As noted in Part 3 of this series, a broad range of discrete passive component elements are candidates for embedding, but the decision to embed these component elements within the multilayer circuit structure must be made early in the design process. While many of these components are easy candidates for integrating into the substrate, others may not be suitable, or they are difficult to rationalize because they involve more complex process methodology.
Basic material sets selected for this embedded component application defines a 200-μm FR-4 epoxy-glass core base with 18-μm copper foil bonded to both sides. In this example, the buildup material includes pre-impregnated layers of glass cloth with an uncured epoxy resin furnished pre-dried, but not hardened, and layers of 18-μm copper foil. There are more than a dozen thickness options available for prepreg materials, but for this process description, a 200-μm material will be referenced. The prepreg layer and copper foils are sequentially bonded together using a combination of pressure and heat. The process begins with imaging and chemically etching the circuit pattern on the copper foil. The lamination, imaging, and etching processes continue until the layer structure is complete.
When embedding components in the multilayer structure, several factors must be considered:
- Circuit layer selected for attachment
- Component size (length, width, and height)

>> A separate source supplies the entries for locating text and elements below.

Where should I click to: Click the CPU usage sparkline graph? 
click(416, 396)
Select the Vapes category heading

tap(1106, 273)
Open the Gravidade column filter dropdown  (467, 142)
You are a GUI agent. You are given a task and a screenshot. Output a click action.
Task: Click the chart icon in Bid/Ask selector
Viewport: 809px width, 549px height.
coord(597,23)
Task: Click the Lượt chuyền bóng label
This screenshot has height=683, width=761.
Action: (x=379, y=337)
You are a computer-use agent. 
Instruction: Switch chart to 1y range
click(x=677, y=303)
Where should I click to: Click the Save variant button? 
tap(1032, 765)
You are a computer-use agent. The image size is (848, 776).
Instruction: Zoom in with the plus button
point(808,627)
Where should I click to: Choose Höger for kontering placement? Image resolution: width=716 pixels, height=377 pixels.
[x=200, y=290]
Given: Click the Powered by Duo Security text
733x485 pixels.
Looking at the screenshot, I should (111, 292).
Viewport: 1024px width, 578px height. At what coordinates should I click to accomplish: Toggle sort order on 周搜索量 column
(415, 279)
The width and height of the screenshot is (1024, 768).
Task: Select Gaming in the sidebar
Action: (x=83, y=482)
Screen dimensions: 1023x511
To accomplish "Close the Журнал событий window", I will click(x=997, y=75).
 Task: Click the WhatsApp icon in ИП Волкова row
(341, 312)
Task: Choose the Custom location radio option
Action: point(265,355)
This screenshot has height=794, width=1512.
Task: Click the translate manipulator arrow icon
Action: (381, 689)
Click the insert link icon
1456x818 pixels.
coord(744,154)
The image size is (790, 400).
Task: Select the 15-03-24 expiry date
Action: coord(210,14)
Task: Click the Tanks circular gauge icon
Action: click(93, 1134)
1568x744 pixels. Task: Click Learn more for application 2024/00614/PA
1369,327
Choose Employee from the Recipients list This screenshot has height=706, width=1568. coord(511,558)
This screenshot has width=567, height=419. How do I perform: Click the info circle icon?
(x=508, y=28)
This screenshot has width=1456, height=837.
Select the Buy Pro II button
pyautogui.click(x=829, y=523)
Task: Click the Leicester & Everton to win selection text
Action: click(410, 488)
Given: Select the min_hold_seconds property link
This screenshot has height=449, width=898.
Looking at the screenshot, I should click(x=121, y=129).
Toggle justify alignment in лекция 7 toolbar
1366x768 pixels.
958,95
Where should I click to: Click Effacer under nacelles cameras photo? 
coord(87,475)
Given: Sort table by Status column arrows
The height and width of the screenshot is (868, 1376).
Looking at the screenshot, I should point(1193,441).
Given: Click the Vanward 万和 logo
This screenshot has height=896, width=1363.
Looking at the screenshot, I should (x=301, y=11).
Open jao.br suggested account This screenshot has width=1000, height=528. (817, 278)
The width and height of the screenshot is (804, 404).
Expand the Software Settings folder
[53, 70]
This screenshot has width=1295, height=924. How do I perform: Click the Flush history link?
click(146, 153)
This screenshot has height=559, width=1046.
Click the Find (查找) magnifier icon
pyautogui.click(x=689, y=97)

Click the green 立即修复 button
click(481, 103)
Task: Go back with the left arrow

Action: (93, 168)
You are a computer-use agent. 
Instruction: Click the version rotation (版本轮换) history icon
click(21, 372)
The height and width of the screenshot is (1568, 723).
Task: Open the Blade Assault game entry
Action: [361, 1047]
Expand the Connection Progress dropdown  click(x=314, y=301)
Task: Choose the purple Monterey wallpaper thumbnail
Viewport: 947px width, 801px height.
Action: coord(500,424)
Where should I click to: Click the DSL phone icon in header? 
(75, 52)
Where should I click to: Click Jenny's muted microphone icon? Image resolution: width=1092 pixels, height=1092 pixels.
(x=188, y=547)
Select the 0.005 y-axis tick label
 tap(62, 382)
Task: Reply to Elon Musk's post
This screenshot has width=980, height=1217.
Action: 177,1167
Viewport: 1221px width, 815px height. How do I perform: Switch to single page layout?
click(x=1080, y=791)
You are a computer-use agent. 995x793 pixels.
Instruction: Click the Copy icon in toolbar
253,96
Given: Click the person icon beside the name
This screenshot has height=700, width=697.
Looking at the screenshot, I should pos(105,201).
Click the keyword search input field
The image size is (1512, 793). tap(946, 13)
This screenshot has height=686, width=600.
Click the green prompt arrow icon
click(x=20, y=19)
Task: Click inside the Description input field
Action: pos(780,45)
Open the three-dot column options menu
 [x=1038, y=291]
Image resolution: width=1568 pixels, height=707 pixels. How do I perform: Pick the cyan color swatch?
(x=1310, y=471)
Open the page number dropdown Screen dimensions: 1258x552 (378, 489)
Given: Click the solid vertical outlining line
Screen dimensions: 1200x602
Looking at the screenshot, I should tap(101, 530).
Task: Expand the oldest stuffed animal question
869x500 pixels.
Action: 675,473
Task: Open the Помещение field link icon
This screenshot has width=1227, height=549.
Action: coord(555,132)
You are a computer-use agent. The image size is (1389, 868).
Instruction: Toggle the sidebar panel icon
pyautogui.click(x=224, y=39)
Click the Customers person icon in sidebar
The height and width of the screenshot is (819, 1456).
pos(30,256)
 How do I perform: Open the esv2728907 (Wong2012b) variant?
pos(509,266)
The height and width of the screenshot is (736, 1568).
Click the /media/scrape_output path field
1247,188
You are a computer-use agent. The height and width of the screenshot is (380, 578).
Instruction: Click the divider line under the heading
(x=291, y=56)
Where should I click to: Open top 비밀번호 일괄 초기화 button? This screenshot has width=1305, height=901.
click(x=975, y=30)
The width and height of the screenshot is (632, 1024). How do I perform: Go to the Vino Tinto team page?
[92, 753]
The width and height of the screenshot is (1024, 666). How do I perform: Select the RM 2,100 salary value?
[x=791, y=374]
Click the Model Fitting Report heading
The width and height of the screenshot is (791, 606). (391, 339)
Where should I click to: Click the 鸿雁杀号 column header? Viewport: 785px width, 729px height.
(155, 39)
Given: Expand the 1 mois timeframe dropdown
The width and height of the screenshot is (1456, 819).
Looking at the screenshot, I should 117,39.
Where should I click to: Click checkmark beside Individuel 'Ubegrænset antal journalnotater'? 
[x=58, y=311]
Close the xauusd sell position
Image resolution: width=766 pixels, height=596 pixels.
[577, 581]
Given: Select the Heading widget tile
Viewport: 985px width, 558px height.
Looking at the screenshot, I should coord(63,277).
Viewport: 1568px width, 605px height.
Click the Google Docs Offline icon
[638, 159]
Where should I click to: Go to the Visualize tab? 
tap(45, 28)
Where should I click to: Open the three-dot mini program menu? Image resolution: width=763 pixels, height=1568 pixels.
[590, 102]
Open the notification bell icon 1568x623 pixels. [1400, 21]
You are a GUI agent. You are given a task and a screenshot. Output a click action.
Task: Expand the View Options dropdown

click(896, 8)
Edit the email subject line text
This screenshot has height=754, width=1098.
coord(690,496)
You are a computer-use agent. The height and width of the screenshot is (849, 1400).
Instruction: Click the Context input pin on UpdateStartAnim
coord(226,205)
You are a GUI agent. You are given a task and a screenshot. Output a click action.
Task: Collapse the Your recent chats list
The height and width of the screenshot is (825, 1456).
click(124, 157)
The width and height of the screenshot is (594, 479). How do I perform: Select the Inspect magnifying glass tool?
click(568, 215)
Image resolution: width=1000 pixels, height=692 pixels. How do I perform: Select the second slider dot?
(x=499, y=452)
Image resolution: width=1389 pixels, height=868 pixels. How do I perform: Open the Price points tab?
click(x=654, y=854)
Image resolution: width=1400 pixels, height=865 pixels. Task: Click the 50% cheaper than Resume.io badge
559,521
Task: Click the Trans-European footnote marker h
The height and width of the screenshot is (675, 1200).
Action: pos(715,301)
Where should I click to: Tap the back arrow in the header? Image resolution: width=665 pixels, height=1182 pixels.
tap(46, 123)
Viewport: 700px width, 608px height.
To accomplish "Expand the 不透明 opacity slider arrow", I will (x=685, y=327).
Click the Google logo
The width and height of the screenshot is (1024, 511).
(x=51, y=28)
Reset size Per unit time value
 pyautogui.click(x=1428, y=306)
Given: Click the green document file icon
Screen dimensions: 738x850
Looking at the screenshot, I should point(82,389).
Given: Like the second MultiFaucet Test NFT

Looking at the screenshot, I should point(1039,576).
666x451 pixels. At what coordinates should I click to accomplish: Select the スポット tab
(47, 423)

- Terminal area and metalization
- Location and orientation
- Method for termination
While thin passive components may not require any preparation before lamination, taller components will likely need developing a cavity-like pocket in the dielectric layer to ensure that the overall flatness of the finished multilayer PCB can be maintained. Regarding the attachment method for components, tin-alloy plated terminals will be most compatible with a tin-based solder alloy or a conductive polymer material that is either deposited or stencil printed onto the mounting site.